Doch Buchwerte sind nur solange gut, bis eine Abschreibung daran zehrt. Dass es noch zu Abschreibungen kommen wird, ist zumindest für die EZB klar. Direktoriumsmitglied Jürgen Stark rechnet bis Ende 2010 noch mit Abschreibungen in Höhe von 187 Milliarden Euro für Europas Bankenwelt. 851,6 Milliarden an Abschreibungen waren bereits bisher zu verkraften.
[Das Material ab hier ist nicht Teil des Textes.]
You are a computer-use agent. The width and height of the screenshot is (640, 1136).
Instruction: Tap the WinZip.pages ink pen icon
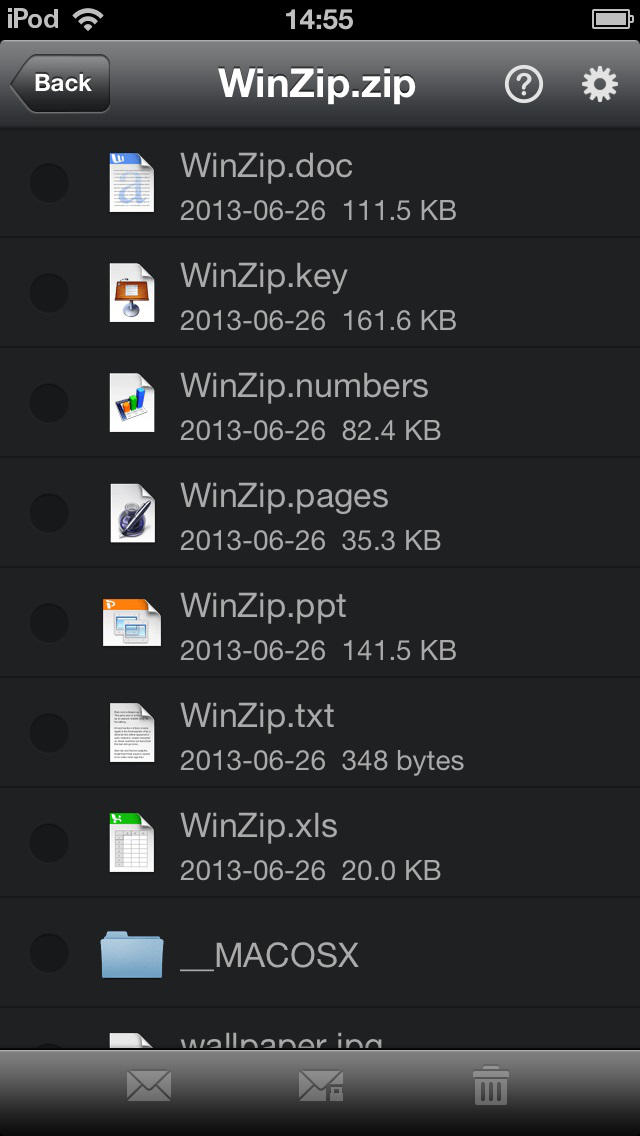pyautogui.click(x=132, y=512)
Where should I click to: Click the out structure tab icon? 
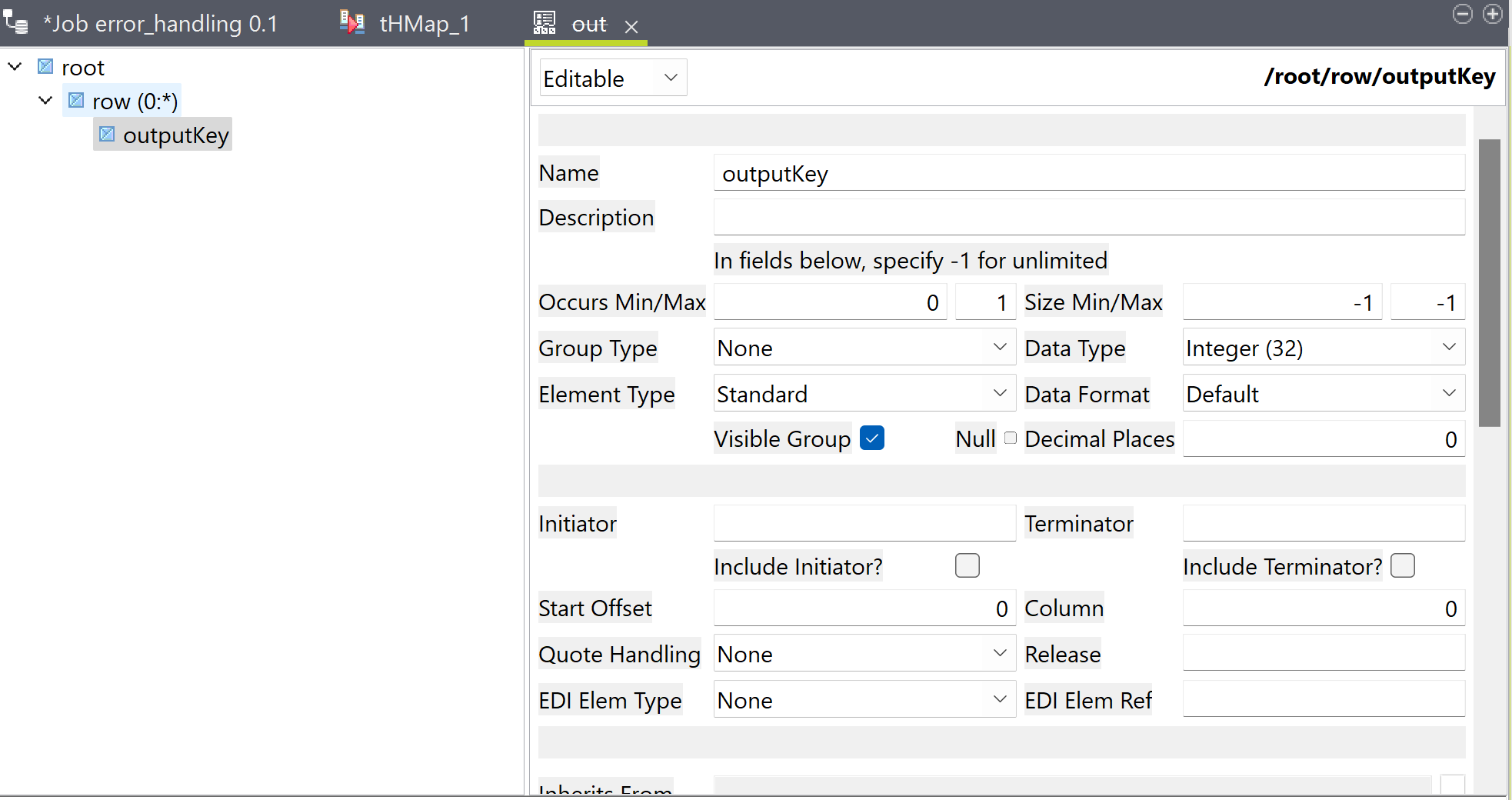[x=545, y=23]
Dafür wurden zwar bereits 843,3 Milliarden an frischem Kapital besorgt, doch sollten die Verluste, wie Stark erwartet, weiter anschwellen, und dann auch noch neue, verschärfte, Eigenkapitalregelungen in Kraft treten, werden wohl noch einige Finanzspritzen notwendig werden. Das ist für Aktionäre gewinnverwässernd und wird daher in der Regel mit Kursverlusten quittiert.
Charttechnisch spitzt sich die Lage jedenfalls zu. Der Branchenindex hat seinen seit März bestehenden kurzfristigen Aufwärtstrend bereits gebrochen. Jetzt muss die 200-Tageslinie halten, die aber nur sieben Prozent entfernt liegt. Anleger sollten vor einer Kaufentscheidung abwarten, ob die Marke hält.